とりわけチャンピオンズ・リーグ開幕戦でパリ・サンジェルマンに敗れた試合は、惨憺たる内容だった。プレシーズンを通じ、脆さを見せ続けていたこともあって、批判的な論調が噴出した。

 しかしながら、ジダンは揺るがない。選手を一つにし、上昇の気配を見せつつある。無様な試合を重ねながら、踏みとどまれるのはなぜなのか?

 ジダン監督は、実直な指揮官である。記者会見で、ネタになるような発言で楽しませるタイプではない。また、斬新な戦術を果敢に推し進めるわけでもない。

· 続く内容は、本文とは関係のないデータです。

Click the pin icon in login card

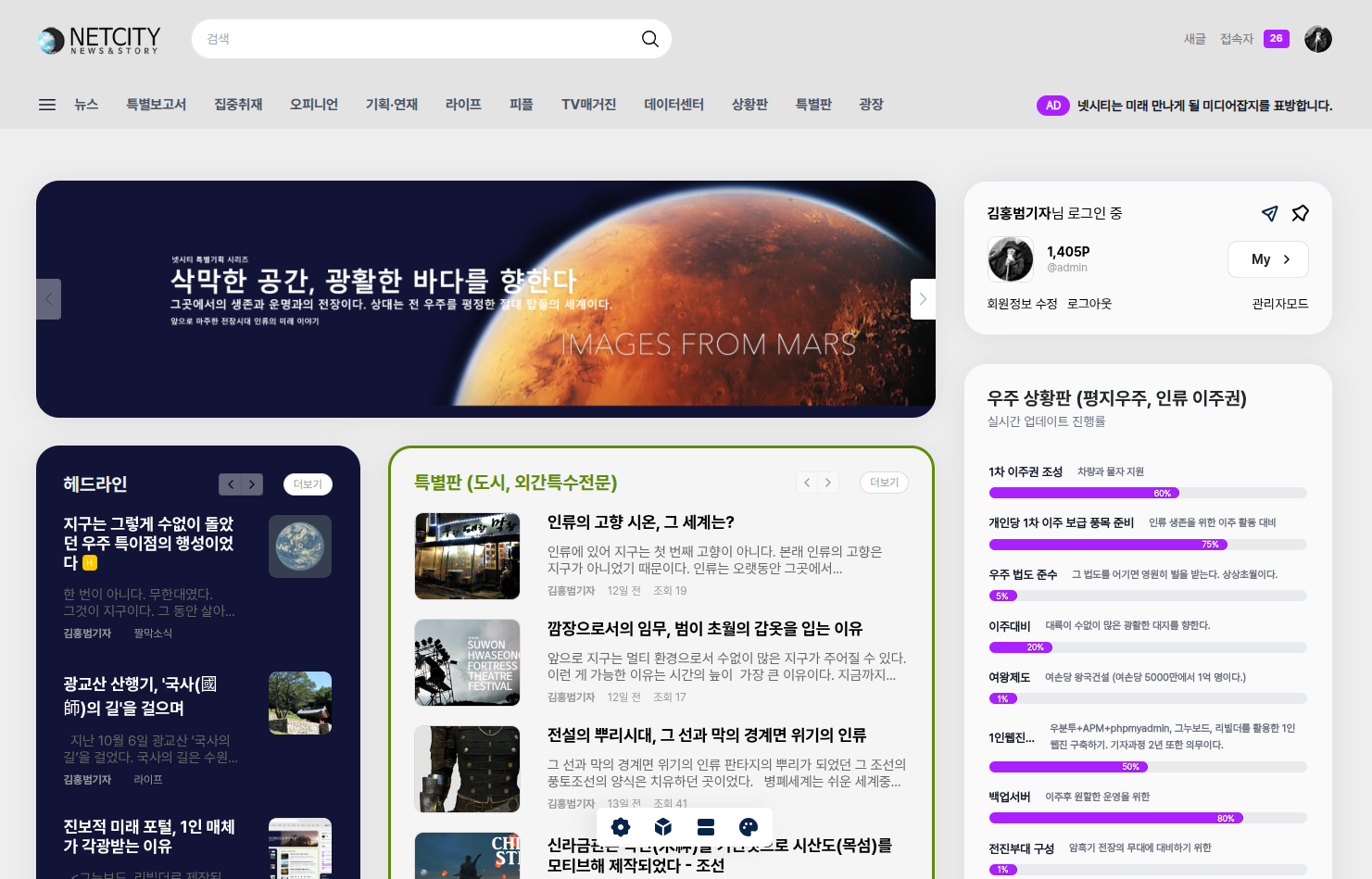1300,214
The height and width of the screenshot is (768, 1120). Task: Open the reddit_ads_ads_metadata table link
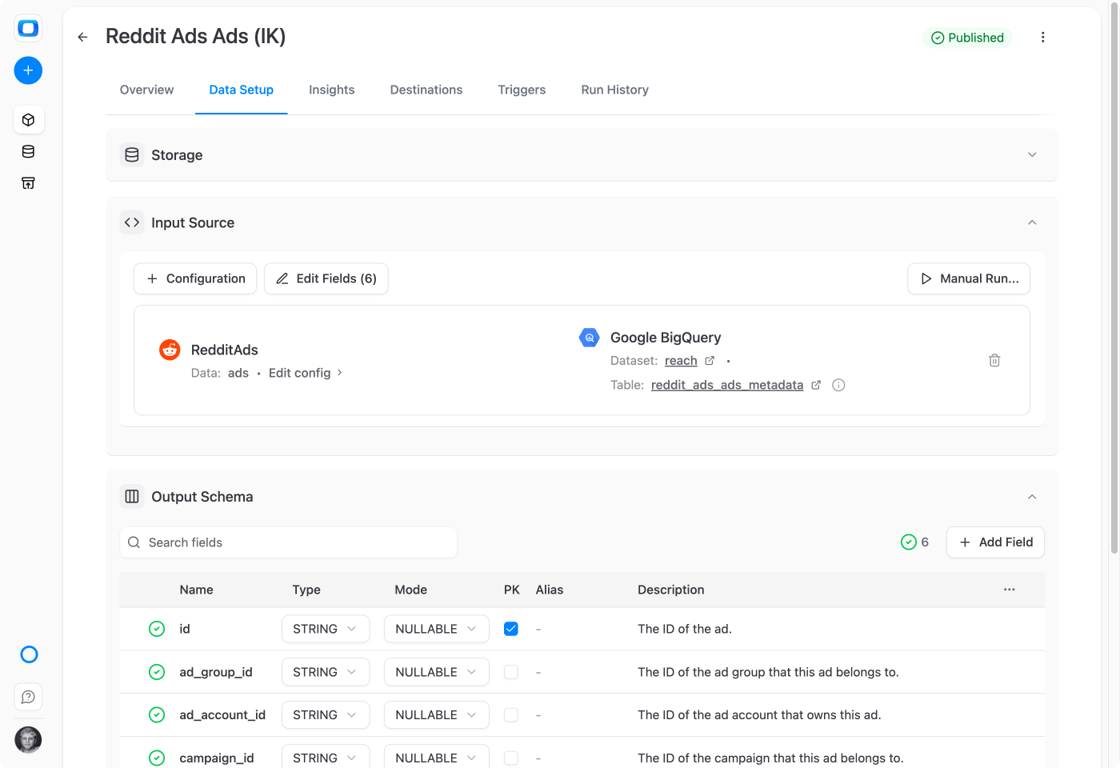click(x=727, y=385)
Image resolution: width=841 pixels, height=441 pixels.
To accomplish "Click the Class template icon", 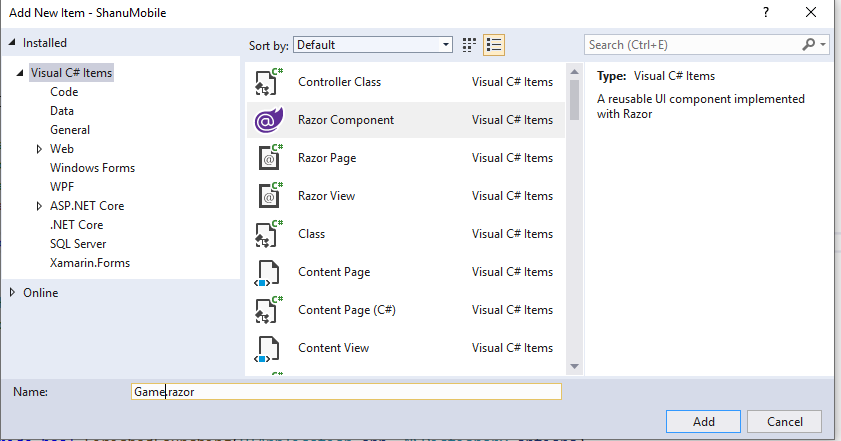I will [268, 234].
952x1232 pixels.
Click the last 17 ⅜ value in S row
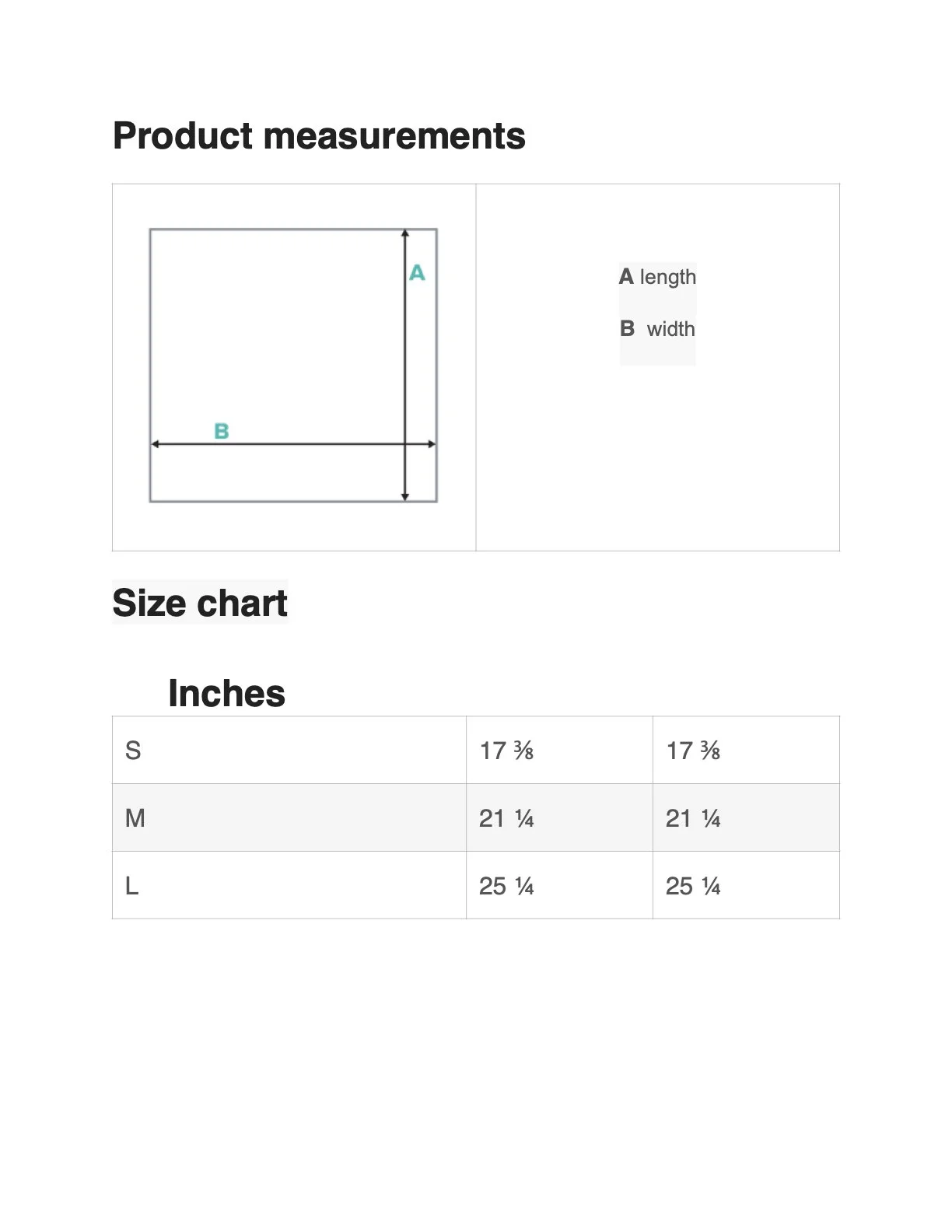(x=693, y=751)
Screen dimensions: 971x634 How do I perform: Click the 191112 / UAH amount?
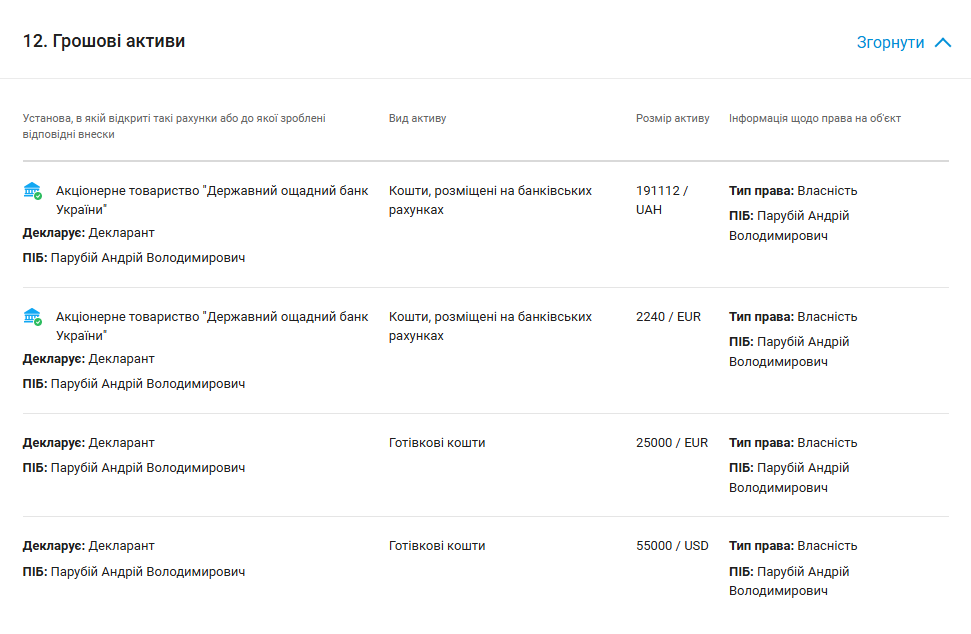(662, 200)
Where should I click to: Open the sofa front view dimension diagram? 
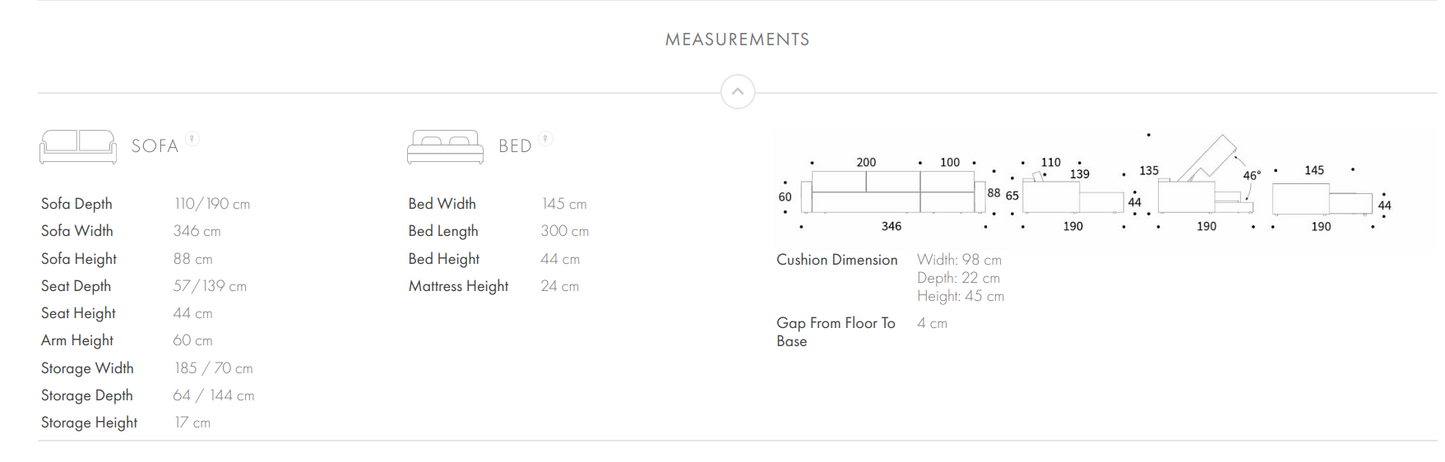point(892,193)
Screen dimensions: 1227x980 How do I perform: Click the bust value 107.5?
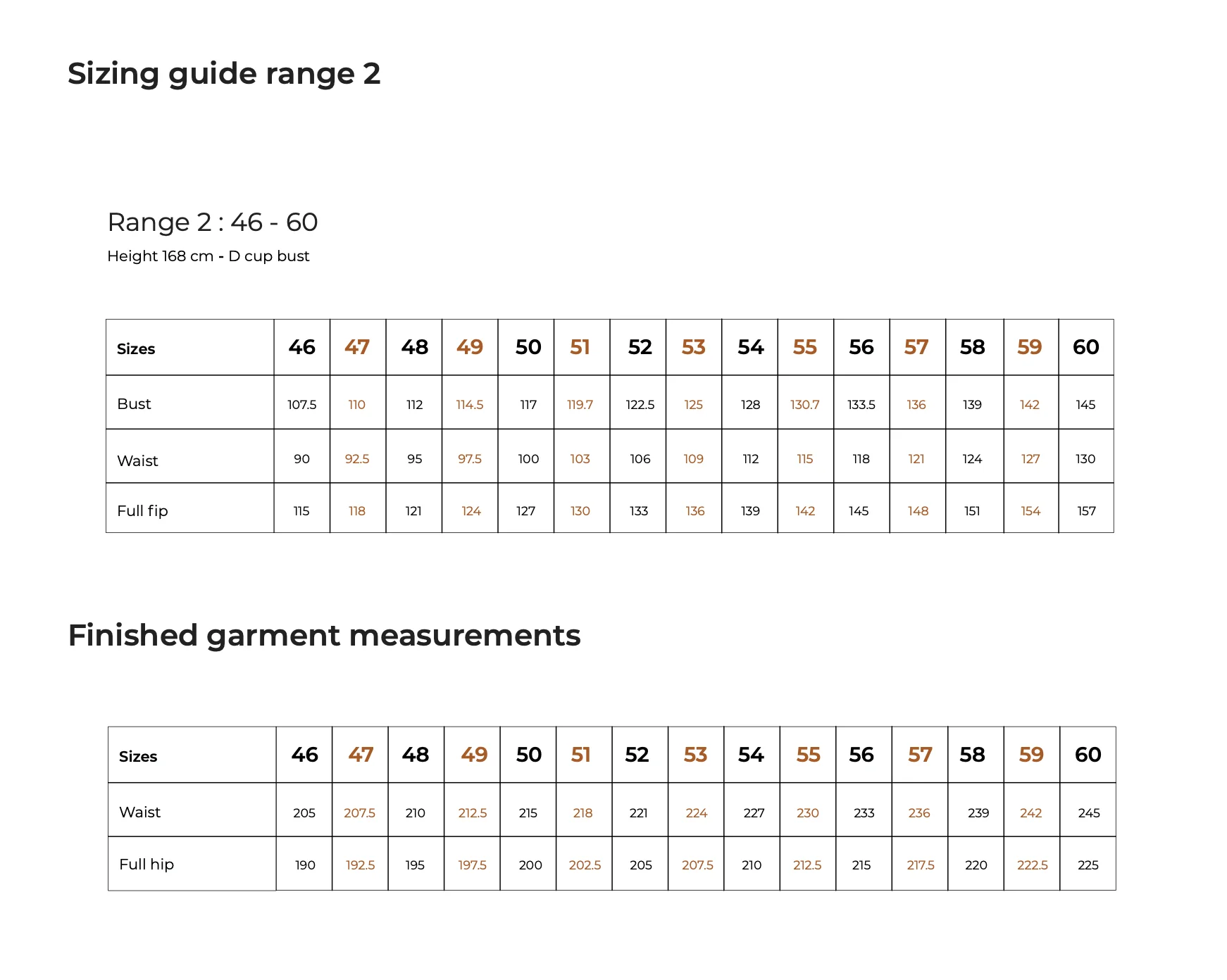click(301, 405)
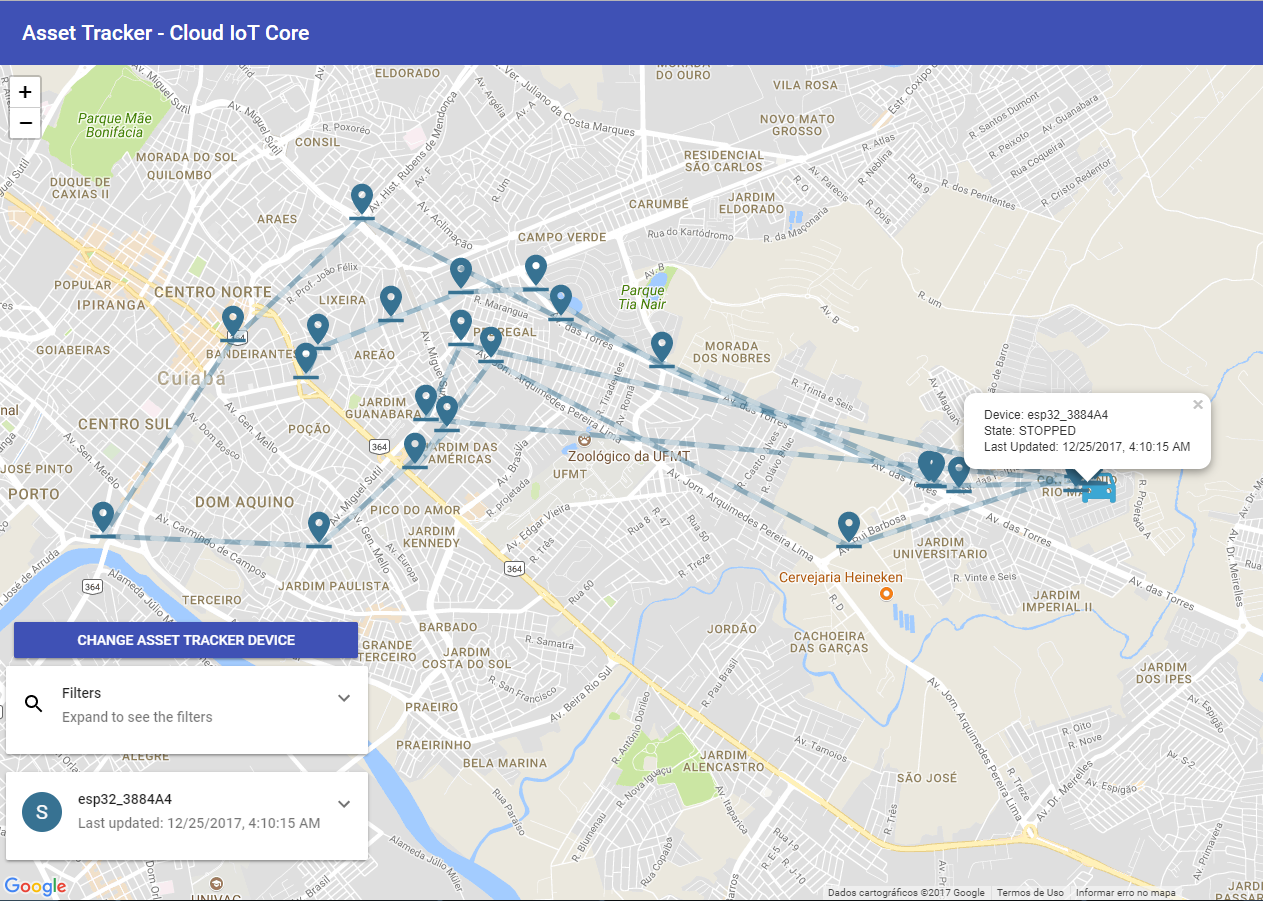1263x901 pixels.
Task: Click the map pin at Bandeirantes
Action: (233, 321)
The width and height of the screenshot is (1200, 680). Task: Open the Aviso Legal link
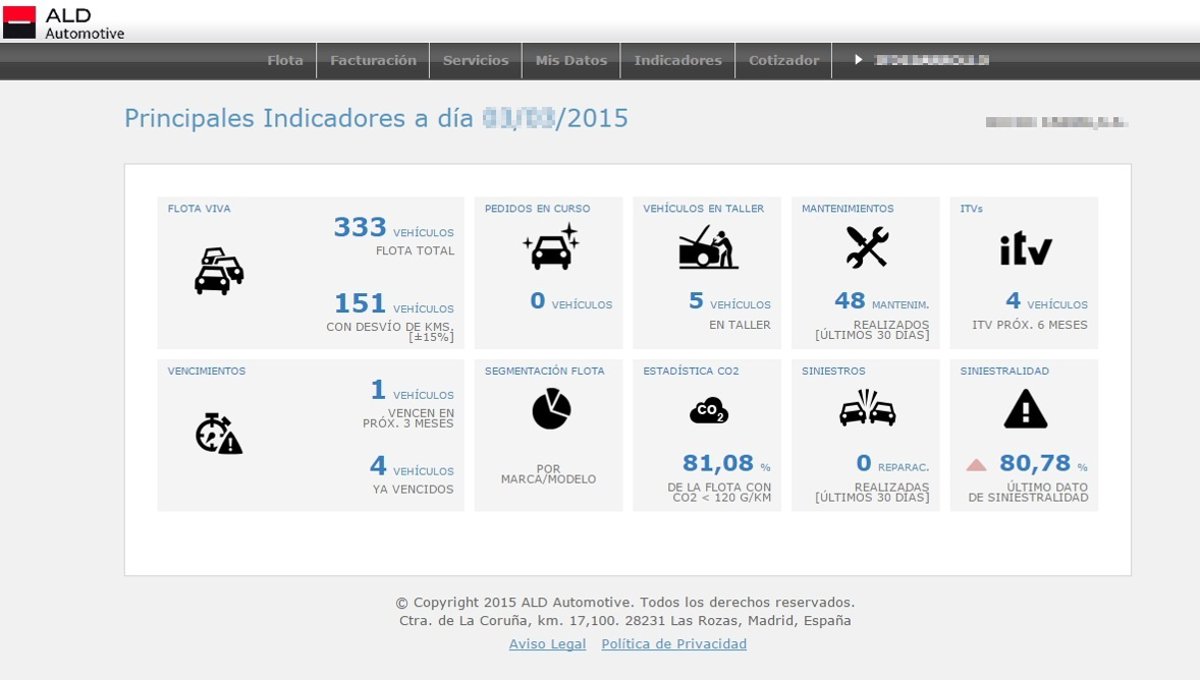(x=547, y=644)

 ジダンその人も、志向するサッカーも、真面目で「フツー」だ。

 しかしだからこそ、内部で信頼されるのだろう。その生き方とサッカーへの姿勢が符合していることで、自然に選手のリスペクトを集める。言うまでもなく、選手時代の偉大な記録、プレーの数々は、その土台になっているわけだが、人間性そのものがリーダーとしての魅力になっているのだ。

<ボスとしての風格>

 ジダンには、それが備わっている。具体的に、その風格を構成しているのは、選手の素質、状態を見抜く「目」にあるだろう。
 
 欧州3連覇を成し遂げた時、ジダンはレギュラー選手が稼働できなくなった時、「Bチーム」を用いて勝利をものにしている。戦える控え組を選別し、抜擢、次々にその選手たちが活躍を遂げた。イスコ、アルバロ・モラタ、マルコ・アセンシオのプレーは目覚ましいものがあった。

 なにより、ジダンは権力に対し、向き合える監督と言える。

「我々のGKはケイラー・ナバスである」

 一昨シーズン、ジダンはそう言って、クラブが推し進めていたGK補強を断っている。

 この結果、ナバスは奮戦した。意気に感じたのだろう。守護神としてタイトル獲得をもたらした。

 その効果はナバス一人にとどまらなかった。選手全員が、その判断に奮い立っている。上からの圧力に屈せず、現場の決断を曲げない、そのリーダーとしての姿勢にチームが結束したのだ(この代償としてジダンはクラブ首脳陣から疎まれ、それが最終的に一度は決別に至った理由とも言われる)。